Instructions to follow: Gather up every line from the entries below that uses the word "Task".

Exercise materials:
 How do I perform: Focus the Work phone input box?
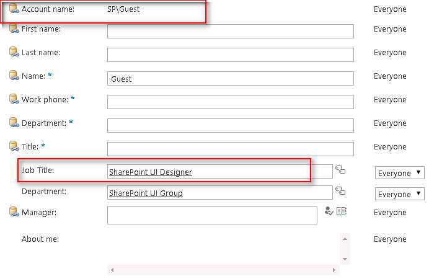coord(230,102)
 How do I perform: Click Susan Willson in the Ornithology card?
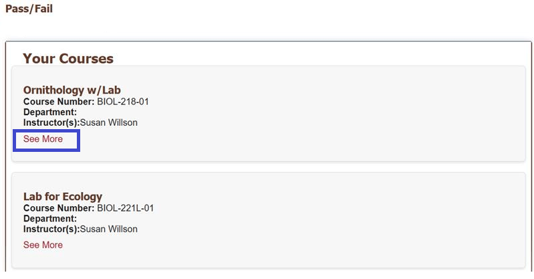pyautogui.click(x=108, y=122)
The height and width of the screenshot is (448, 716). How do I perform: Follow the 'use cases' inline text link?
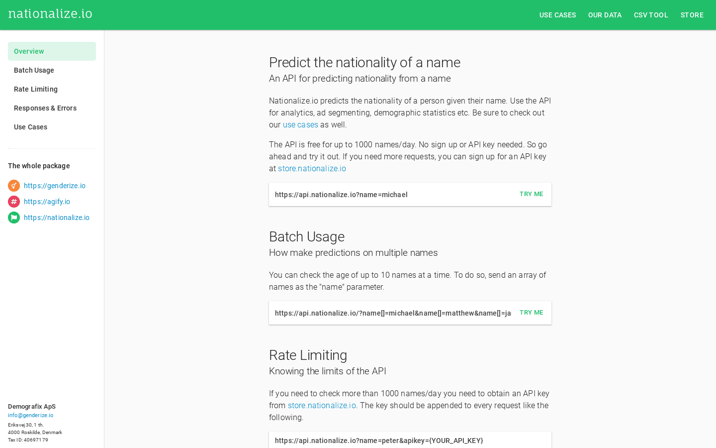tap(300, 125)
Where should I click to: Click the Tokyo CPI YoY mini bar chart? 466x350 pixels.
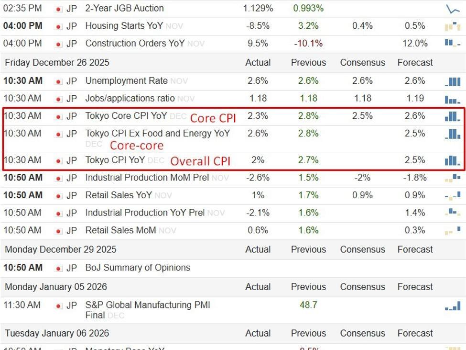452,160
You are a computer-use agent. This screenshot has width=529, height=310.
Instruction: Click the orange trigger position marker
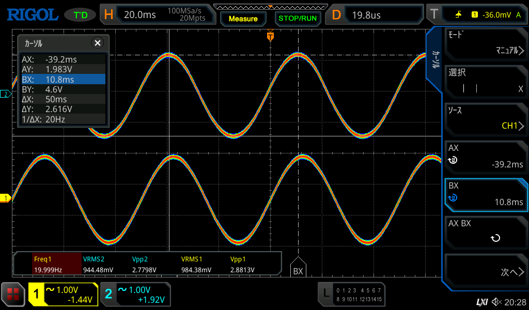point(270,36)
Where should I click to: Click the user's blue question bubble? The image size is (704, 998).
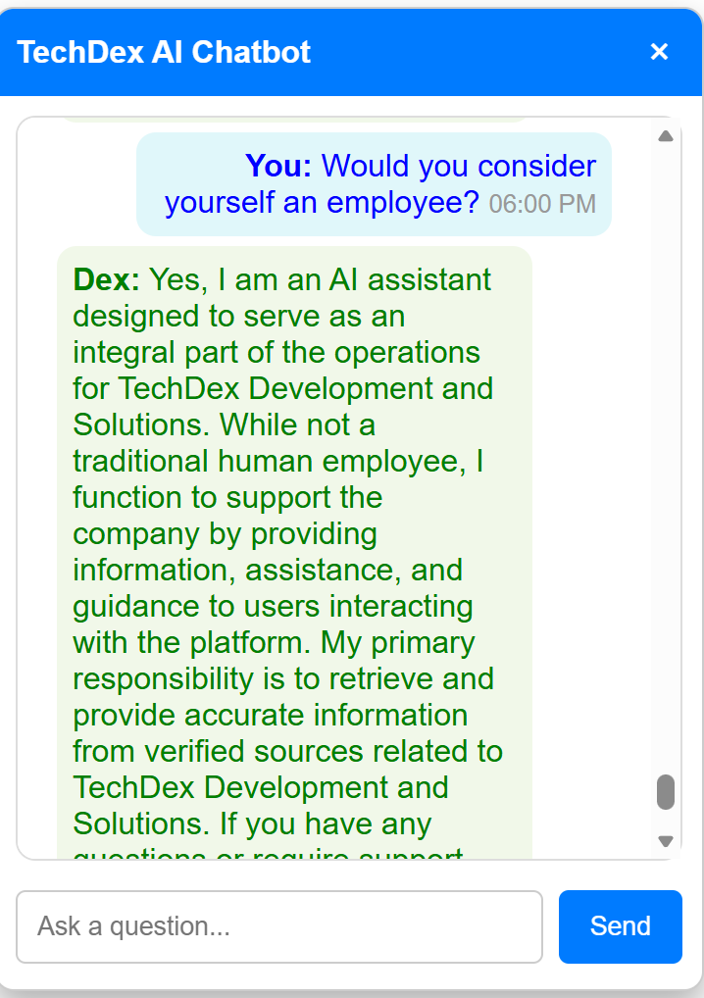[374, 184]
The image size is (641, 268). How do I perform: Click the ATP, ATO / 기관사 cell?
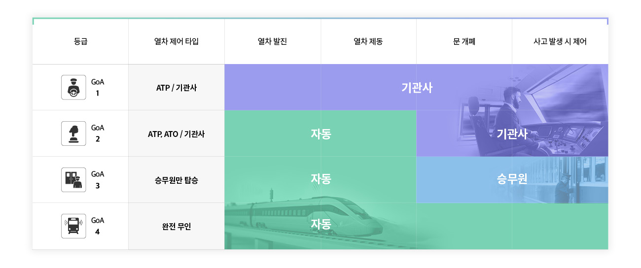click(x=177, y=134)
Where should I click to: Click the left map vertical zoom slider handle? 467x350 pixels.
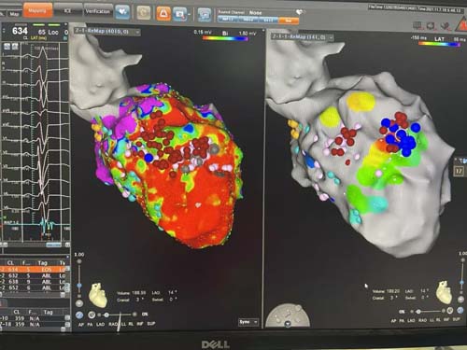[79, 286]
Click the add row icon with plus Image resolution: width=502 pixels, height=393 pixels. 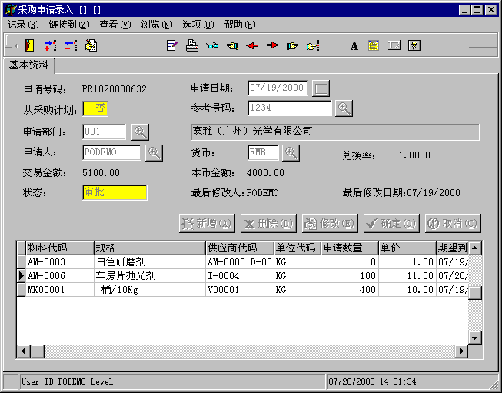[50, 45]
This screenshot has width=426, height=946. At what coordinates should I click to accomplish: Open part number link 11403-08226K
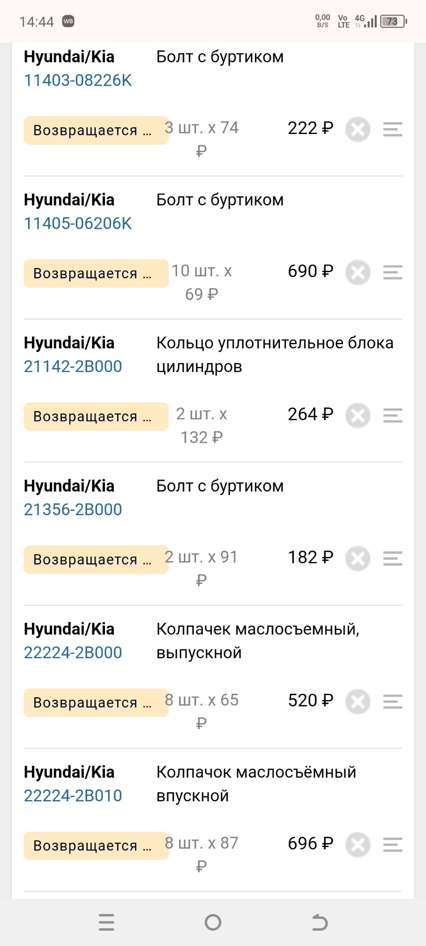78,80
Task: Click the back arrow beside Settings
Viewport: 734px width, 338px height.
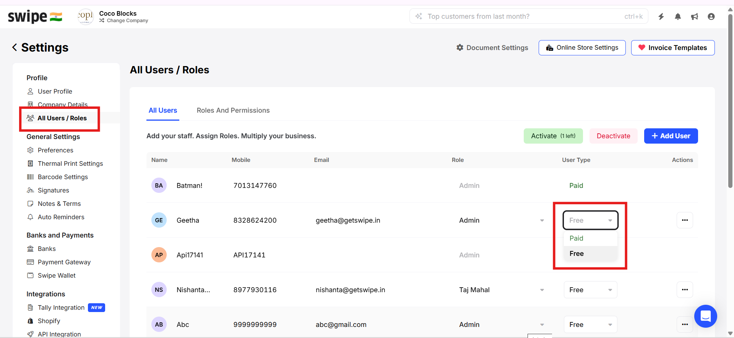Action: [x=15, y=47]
* * *
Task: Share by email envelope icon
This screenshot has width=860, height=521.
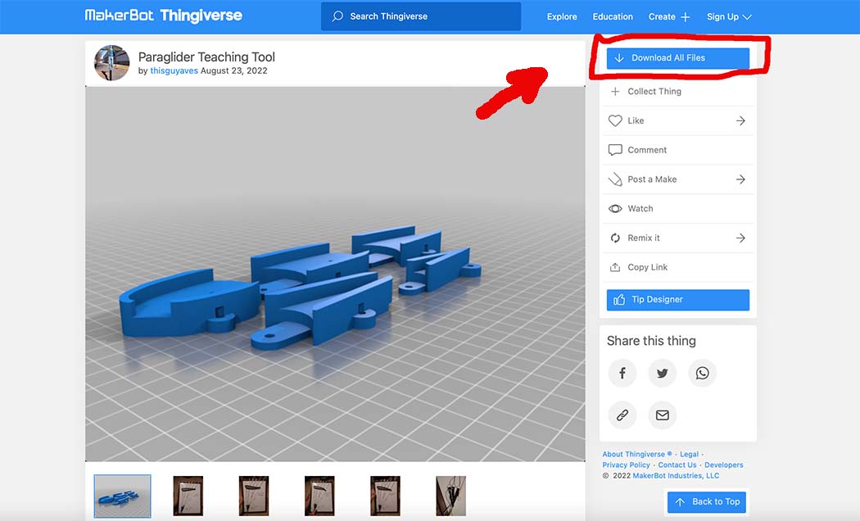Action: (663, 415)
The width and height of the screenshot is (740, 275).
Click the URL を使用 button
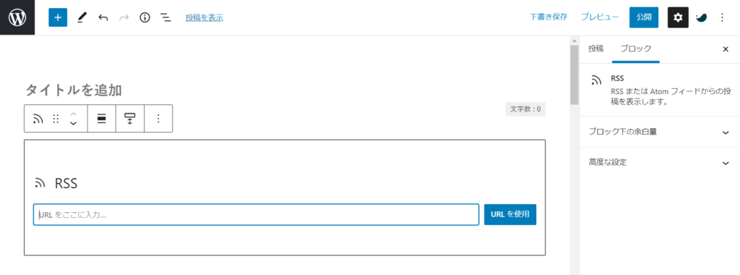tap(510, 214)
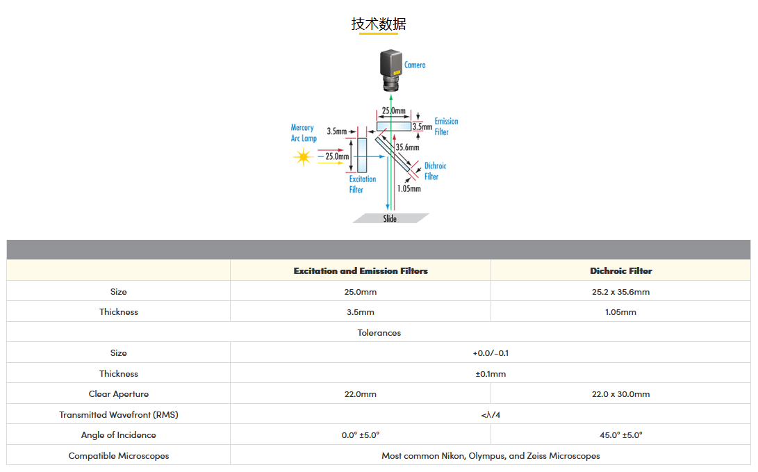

Result:
Task: Click the back arrow beside Settings
Task: Share by email envelope icon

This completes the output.